Alphabet on Thursday, announced that it would launch Bard, an artificial intelligence chatbot, in Europe and Brazil.
The product’s biggest growth since its February introduction, pitting it against ChatGPT, a rival supported by Microsoft.
With the help of generative artificial intelligence, human-sounding programmes like Bard and ChatGPT can converse with users and respond to a wide range of questions. The products have sparked cautious excitement across the globe.
Companies have hopped on the AI bandwagon and committed billions of dollars in the hopes of boosting cloud and advertising revenue. The billionaire Elon Musk also unveiled his much-anticipated artificial intelligence business, xAI, earlier this week. The team at xAI includes several former Google, Microsoft, and OpenAI experts.

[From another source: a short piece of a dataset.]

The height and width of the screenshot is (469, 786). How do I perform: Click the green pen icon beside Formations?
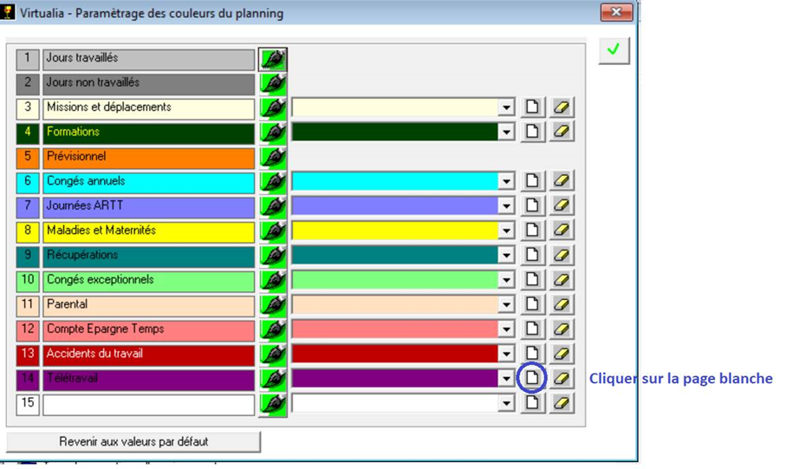273,133
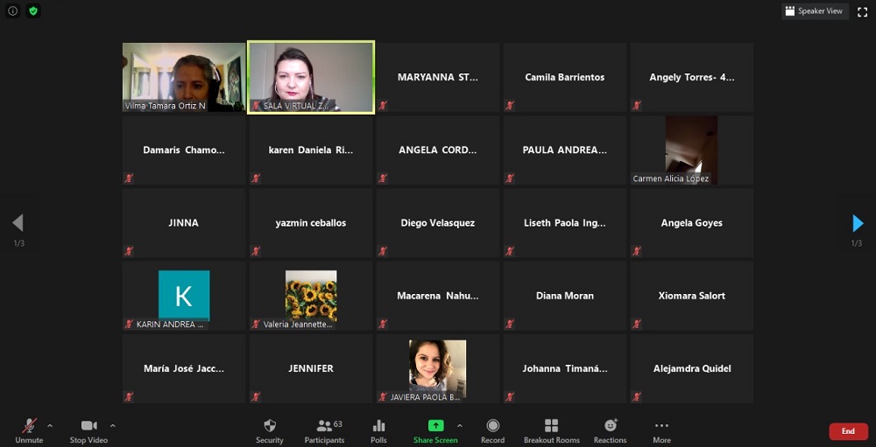Switch to Speaker View
This screenshot has width=876, height=447.
click(x=814, y=11)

Bard now has new features that are applicable globally from Google as well.
“Starting today, you can collaborate with Bard in over 40 languages, including Arabic, Chinese, German, Hindi and Spanish,” Jack Krawczyk, Google senior product director said in a blog post.

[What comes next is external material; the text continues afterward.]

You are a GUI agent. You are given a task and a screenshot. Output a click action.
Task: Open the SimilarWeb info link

Users can change the tone and manner of Bard’s comments, according to him, choosing from simple, long, short, professional, or casual options. They can use graphics in prompts, export code to other locations, and pin or rename discussions.
Local privacy regulators had delayed Bard’s introduction in the EU. Since then, according to Krawczyk, Google has met with the watchdogs to reassure them on matters pertaining to openness, choice, and control.